LE PORTRAIT DE DORIAN GRAY, Oscar Wilde

*Il n’y a que deux sortes d’êtres qui soient
 véritablement fascinantes : ceux qui savent
absolument tout, et ceux qui ne savent
absolument rien.*
(Extrait : LE PORTRAIT DE DORIAN GRAY, Oscar
Wilde, édition à l’origine, 1890, réédition, Gallimard
1992. 408 pages. Version audio : Audible studio
éditeur, 2014. Durée d’écoute : 9 heures 28 minutes,
narrateur : Hervé Lavigne)

Par la magie d’un vœu, Dorian Gray conserve la grâce et la beauté de la jeunesse. Seul son portrait vieillira. Le jeune dandy s’adonne alors à toutes les expériences et recherche les plaisirs secrets et raffinés. « il faut guérir l’âme par les sens, guérir les sens par l’âme ».  Oscar Wilde voulut libérer l’homme en lui donnant comme modèle l’artiste. Pour se réaliser, il doit rechercher le plaisir et la beauté, sous toutes ses formes, bien ou mal. L’art n’a rien à voir avec la morale.

L’auteur remet en question la société, le mariage, la morale et l’art. Ce livre scandalisa l’Angleterre victorienne, Oscar Wilde fut mis en prison pour avoir vécu ce qu’il écrivait. Au siècle suivant, Proust, Gide, Montherlant, Malraux ont contribué à la célébrité du génial écrivain.

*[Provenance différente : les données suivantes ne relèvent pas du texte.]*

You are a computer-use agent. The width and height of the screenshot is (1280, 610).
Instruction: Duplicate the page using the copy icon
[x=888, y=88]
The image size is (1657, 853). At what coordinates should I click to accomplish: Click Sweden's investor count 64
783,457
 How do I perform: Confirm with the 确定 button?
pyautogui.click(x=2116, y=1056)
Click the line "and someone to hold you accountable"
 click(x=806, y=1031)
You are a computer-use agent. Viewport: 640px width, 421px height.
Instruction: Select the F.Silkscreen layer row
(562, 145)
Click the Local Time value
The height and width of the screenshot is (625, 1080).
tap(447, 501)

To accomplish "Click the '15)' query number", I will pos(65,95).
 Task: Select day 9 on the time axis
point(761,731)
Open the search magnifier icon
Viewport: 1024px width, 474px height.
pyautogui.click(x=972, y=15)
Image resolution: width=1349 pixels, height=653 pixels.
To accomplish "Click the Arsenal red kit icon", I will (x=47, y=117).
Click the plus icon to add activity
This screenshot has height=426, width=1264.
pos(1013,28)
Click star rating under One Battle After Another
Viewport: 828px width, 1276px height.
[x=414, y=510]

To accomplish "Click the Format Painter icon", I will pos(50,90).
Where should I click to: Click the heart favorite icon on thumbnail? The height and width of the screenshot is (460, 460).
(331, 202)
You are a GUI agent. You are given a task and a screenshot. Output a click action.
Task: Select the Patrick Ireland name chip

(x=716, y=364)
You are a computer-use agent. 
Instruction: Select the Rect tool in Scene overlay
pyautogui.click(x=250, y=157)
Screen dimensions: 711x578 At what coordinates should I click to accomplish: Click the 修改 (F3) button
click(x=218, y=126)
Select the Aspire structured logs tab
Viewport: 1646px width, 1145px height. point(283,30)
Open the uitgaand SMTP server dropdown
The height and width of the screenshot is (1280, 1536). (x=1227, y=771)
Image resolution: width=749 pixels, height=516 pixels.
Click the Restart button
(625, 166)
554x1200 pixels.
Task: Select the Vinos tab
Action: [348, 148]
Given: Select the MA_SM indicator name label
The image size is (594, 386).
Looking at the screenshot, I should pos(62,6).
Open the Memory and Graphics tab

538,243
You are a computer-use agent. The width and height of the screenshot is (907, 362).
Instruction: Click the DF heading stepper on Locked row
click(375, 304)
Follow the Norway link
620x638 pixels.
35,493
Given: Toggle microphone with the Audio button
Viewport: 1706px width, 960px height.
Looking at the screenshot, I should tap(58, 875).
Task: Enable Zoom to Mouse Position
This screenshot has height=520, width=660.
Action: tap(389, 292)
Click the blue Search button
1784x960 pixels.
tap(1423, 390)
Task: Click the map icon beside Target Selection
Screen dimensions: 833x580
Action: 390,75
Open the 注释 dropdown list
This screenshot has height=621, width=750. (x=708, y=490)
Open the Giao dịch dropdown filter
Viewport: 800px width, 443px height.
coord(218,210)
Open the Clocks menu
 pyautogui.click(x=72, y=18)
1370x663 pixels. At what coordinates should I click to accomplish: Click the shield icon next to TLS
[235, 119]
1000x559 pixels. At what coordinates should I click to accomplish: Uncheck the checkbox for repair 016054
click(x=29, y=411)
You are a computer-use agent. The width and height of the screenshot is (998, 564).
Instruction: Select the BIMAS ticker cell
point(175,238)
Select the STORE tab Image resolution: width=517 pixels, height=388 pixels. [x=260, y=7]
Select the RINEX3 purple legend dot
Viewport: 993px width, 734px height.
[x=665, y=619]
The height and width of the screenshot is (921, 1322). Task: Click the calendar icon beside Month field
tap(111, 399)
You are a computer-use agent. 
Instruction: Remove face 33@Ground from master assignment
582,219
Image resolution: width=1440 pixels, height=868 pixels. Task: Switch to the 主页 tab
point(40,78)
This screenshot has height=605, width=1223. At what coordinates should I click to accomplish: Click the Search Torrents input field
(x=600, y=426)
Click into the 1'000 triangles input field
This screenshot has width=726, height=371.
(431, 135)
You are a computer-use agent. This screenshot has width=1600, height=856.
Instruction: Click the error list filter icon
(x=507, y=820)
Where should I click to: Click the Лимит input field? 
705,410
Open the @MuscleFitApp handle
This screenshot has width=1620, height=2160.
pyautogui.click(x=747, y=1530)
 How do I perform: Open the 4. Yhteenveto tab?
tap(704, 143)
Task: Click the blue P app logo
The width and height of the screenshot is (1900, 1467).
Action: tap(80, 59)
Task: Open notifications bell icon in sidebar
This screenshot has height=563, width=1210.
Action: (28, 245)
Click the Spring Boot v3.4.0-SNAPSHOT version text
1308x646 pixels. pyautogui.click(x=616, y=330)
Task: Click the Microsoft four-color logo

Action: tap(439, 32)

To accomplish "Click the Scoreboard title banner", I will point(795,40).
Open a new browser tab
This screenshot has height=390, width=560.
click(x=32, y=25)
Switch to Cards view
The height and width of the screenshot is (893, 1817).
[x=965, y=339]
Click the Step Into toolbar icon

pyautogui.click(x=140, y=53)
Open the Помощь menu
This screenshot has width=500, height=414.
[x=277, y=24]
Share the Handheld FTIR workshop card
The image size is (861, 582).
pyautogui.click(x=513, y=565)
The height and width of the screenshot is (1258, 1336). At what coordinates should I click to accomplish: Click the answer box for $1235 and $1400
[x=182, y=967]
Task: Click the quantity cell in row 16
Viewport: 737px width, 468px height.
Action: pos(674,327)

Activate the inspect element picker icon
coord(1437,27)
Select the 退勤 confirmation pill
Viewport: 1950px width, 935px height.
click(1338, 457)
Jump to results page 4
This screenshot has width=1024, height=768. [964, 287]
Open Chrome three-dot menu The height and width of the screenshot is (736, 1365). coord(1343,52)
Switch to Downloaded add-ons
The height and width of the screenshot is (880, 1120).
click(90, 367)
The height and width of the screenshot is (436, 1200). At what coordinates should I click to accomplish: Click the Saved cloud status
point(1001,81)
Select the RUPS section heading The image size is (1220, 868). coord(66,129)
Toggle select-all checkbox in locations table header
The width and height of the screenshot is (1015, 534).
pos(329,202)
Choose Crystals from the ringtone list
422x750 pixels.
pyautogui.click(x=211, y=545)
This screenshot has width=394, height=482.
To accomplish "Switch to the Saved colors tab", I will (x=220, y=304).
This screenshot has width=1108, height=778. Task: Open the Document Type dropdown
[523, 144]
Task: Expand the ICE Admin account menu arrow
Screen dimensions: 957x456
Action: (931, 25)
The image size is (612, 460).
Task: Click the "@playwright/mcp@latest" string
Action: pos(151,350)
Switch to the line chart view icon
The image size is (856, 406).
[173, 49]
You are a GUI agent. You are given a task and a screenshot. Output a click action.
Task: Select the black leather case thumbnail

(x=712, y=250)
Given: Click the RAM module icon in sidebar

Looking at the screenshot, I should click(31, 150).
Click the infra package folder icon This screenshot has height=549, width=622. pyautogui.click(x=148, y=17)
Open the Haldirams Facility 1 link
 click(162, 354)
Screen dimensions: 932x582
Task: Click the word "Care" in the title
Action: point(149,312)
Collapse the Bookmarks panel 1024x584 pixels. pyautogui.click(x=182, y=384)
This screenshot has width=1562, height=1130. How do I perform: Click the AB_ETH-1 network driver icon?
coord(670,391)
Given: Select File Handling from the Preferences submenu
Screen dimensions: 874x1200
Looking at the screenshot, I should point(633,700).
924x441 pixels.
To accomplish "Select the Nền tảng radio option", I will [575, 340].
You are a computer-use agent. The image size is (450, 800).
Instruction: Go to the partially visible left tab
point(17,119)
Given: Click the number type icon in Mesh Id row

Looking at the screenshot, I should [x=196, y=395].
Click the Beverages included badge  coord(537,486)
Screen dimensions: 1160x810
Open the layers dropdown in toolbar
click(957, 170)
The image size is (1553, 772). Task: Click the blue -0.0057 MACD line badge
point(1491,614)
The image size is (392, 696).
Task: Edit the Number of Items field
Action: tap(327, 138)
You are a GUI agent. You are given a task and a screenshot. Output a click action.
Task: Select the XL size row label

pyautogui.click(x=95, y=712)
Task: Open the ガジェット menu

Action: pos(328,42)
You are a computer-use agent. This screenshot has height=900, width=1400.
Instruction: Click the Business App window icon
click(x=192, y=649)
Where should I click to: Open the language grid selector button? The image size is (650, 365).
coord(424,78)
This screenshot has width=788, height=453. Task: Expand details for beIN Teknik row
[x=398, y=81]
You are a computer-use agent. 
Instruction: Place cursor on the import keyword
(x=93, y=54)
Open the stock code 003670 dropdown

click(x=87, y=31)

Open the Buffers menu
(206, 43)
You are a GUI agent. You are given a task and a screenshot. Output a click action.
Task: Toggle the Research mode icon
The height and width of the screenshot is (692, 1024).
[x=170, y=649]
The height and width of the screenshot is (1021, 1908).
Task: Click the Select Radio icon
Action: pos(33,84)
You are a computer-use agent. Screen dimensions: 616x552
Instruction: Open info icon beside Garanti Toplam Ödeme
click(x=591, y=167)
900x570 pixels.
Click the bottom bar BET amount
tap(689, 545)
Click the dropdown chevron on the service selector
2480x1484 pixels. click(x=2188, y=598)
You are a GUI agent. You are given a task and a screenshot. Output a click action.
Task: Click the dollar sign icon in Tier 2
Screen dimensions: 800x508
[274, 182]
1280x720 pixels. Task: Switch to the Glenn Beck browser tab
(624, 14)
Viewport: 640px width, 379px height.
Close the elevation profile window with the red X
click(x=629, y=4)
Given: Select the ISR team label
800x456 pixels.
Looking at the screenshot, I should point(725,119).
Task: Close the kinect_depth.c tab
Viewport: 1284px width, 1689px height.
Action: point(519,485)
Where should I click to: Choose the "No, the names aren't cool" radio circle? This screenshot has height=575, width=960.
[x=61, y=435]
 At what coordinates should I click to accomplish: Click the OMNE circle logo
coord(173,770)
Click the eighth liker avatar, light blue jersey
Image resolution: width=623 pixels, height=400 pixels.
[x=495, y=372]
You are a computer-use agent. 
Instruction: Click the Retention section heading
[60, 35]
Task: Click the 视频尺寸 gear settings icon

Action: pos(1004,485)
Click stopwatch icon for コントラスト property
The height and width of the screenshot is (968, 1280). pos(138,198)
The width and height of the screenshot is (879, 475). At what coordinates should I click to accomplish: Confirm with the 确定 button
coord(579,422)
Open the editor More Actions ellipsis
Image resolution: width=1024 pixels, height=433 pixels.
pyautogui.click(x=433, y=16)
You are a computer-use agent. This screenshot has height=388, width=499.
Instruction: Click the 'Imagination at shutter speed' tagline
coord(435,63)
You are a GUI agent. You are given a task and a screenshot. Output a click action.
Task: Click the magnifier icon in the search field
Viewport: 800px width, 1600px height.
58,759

Le parfum de l’irrévérence
*Ce que vous m’avez dit est tout à fait un roman,
un roman d’art l’appellerais-je et le désolant de
cette manière de roman est qu’il vous laisse un
souvenir peu romanesque.*
(Extrait)

C’est un livre étrange qui dégage un parfum de scandale issu d’une écriture aussi belle que noire, aussi audacieuse que décadente. Un livre qui évoque la beauté du diable, envoûtant et un peu glauque. L’histoire n’est pas sans me rappeler le destin de Faust qui, pour éviter la stagnation et la chute de son art, fait un pacte avec le diable.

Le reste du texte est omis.